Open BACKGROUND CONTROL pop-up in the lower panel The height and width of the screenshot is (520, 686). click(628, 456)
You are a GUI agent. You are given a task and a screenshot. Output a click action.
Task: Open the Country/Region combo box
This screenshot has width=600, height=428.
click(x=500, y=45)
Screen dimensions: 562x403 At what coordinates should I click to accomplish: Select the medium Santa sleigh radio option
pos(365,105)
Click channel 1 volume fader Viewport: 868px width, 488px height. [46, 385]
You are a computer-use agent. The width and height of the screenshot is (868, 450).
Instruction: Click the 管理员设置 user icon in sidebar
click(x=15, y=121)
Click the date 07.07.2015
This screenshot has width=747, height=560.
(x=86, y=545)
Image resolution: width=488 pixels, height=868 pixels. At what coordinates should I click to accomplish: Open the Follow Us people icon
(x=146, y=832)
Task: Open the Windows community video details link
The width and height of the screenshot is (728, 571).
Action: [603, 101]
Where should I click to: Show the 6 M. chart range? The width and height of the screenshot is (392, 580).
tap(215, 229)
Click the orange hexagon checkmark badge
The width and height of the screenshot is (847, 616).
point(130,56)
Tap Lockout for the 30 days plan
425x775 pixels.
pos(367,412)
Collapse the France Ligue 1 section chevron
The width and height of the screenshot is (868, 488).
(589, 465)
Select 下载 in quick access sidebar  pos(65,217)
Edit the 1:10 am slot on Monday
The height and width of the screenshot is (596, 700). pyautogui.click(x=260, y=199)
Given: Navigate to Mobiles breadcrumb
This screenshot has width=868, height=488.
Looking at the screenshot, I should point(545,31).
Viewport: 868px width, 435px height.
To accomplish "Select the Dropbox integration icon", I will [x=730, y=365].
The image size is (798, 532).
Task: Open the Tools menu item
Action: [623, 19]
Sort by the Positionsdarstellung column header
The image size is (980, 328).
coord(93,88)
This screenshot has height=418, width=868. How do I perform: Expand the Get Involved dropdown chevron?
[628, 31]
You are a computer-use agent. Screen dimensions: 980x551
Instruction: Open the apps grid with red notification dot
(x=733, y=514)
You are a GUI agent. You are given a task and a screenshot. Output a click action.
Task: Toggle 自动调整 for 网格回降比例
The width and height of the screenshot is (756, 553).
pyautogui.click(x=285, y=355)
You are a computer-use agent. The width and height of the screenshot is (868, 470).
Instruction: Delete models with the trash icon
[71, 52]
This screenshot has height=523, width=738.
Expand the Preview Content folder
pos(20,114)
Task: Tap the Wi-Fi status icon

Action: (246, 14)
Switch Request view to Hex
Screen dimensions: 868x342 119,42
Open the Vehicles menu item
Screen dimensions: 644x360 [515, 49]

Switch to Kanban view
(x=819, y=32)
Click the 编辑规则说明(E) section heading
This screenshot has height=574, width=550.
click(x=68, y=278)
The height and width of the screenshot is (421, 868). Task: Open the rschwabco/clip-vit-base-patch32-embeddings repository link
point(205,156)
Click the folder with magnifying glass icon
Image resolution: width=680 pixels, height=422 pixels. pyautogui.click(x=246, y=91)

> _ABOUT THIS EXERCISE_
Without changing anything, repeat the whole listing.

> _THE ANSWER_
Open BACKGROUND CONTROL pop-up in the lower panel The height and width of the screenshot is (520, 686). click(628, 456)
You are a GUI agent. You are given a task and a screenshot. Output a click action.
Task: Open the Country/Region combo box
This screenshot has width=600, height=428.
click(x=500, y=45)
Screen dimensions: 562x403 At what coordinates should I click to accomplish: Select the medium Santa sleigh radio option
pos(365,105)
Click channel 1 volume fader Viewport: 868px width, 488px height. [46, 385]
You are a computer-use agent. The width and height of the screenshot is (868, 450).
Instruction: Click the 管理员设置 user icon in sidebar
click(x=15, y=121)
Click the date 07.07.2015
This screenshot has width=747, height=560.
(x=86, y=545)
Image resolution: width=488 pixels, height=868 pixels. At what coordinates should I click to accomplish: Open the Follow Us people icon
(x=146, y=832)
Task: Open the Windows community video details link
The width and height of the screenshot is (728, 571).
Action: [603, 101]
Where should I click to: Show the 6 M. chart range? The width and height of the screenshot is (392, 580).
tap(215, 229)
Click the orange hexagon checkmark badge
The width and height of the screenshot is (847, 616).
point(130,56)
Tap Lockout for the 30 days plan
425x775 pixels.
pos(367,412)
Collapse the France Ligue 1 section chevron
The width and height of the screenshot is (868, 488).
(589, 465)
Select 下载 in quick access sidebar  pos(65,217)
Edit the 1:10 am slot on Monday
The height and width of the screenshot is (596, 700). pyautogui.click(x=260, y=199)
Given: Navigate to Mobiles breadcrumb
This screenshot has width=868, height=488.
Looking at the screenshot, I should point(545,31).
Viewport: 868px width, 435px height.
To accomplish "Select the Dropbox integration icon", I will [x=730, y=365].
The image size is (798, 532).
Task: Open the Tools menu item
Action: [623, 19]
Sort by the Positionsdarstellung column header
The image size is (980, 328).
coord(93,88)
This screenshot has height=418, width=868. How do I perform: Expand the Get Involved dropdown chevron?
[628, 31]
You are a computer-use agent. Screen dimensions: 980x551
Instruction: Open the apps grid with red notification dot
(x=733, y=514)
You are a GUI agent. You are given a task and a screenshot. Output a click action.
Task: Toggle 自动调整 for 网格回降比例
The width and height of the screenshot is (756, 553).
pyautogui.click(x=285, y=355)
You are a computer-use agent. The width and height of the screenshot is (868, 470).
Instruction: Delete models with the trash icon
[71, 52]
This screenshot has height=523, width=738.
Expand the Preview Content folder
pos(20,114)
Task: Tap the Wi-Fi status icon

Action: (246, 14)
Switch Request view to Hex
Screen dimensions: 868x342 119,42
Open the Vehicles menu item
Screen dimensions: 644x360 [515, 49]

Switch to Kanban view
(x=819, y=32)
Click the 编辑规则说明(E) section heading
This screenshot has height=574, width=550.
click(x=68, y=278)
The height and width of the screenshot is (421, 868). Task: Open the rschwabco/clip-vit-base-patch32-embeddings repository link
point(205,156)
Click the folder with magnifying glass icon
Image resolution: width=680 pixels, height=422 pixels. pyautogui.click(x=246, y=91)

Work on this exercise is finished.